Efficiencies in bicycle
racing (ie. increasing speed for least possible power output) increase
as the peloton becomes denser, because greater energy
savings occur the closer a cyclist behind can get to the wheel in
front (1,2,4). This must be balanced against the increased risk for
collision cyclists undergo as peloton density
increases. The notion of a "shrink-wrapped" peloton well
describes the correlation between optimal peloton speed and density, and
seems to me a better description than the eddie model Roger C is
describing.
The staggering of cyclists in a peloton is due to
its dynamical nature and the necessity for cyclists to avoid collision, and not
because it is the theoretical absolute optimal energy savings
formation. That is to say that the maximum drafting benefit is directly
behind others (excluding cross-winds for the moment) (1,4), which does
not practically occur in a peloton (except in what I call a "stretched"
phase, which I won't get into here). Rather, a
dynamical arrowhead, rounded, or rotational effect to the peloton
occurs at a certain power output threshold (which is within a narrow
range for all riders) as riders rotate through positions at the front,
each seeking to save energy by drafting; optimal collective output occurs
during this phase (based on personal observation and analysis).

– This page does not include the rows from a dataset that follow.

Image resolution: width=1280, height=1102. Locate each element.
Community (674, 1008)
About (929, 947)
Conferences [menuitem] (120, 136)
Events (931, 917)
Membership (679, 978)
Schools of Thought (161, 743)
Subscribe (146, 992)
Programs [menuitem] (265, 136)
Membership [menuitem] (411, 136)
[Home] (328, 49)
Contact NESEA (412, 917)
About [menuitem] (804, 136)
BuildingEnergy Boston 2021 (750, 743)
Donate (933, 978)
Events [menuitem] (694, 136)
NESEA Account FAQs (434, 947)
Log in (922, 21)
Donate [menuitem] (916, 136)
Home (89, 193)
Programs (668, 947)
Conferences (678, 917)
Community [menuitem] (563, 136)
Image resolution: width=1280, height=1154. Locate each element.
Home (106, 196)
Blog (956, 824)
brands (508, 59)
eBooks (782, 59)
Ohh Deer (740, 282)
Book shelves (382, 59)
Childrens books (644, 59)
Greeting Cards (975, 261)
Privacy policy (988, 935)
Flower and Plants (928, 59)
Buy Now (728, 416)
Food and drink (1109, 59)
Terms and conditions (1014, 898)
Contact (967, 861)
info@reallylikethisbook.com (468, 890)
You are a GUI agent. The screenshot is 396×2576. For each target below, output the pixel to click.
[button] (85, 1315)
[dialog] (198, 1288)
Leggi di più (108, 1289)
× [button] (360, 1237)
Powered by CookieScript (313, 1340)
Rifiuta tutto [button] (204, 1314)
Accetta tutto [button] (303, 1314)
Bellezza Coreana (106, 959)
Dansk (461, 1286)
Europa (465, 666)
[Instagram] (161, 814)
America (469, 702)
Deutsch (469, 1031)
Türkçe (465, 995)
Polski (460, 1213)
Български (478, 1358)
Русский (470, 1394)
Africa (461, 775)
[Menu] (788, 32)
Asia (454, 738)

I don't profess a good understanding of the eddy
principles that Roger is describing in the windmill formation, but as I gather
them, the principles he describes do not seem to closely describe the
peloton formation, as you've pointed out. Also, unlike the static windmill
formation, the peloton is a dynamical system, and so its collective
output optimization also depends on the movements of the agents within
the system as they respond to each other and environmental
parameters. So, in that respect, the article may be a bit loose in
referring to the peloton as an analog.
However, it seems to me the main idea is that
there is overall energy saved by a particular collective formation.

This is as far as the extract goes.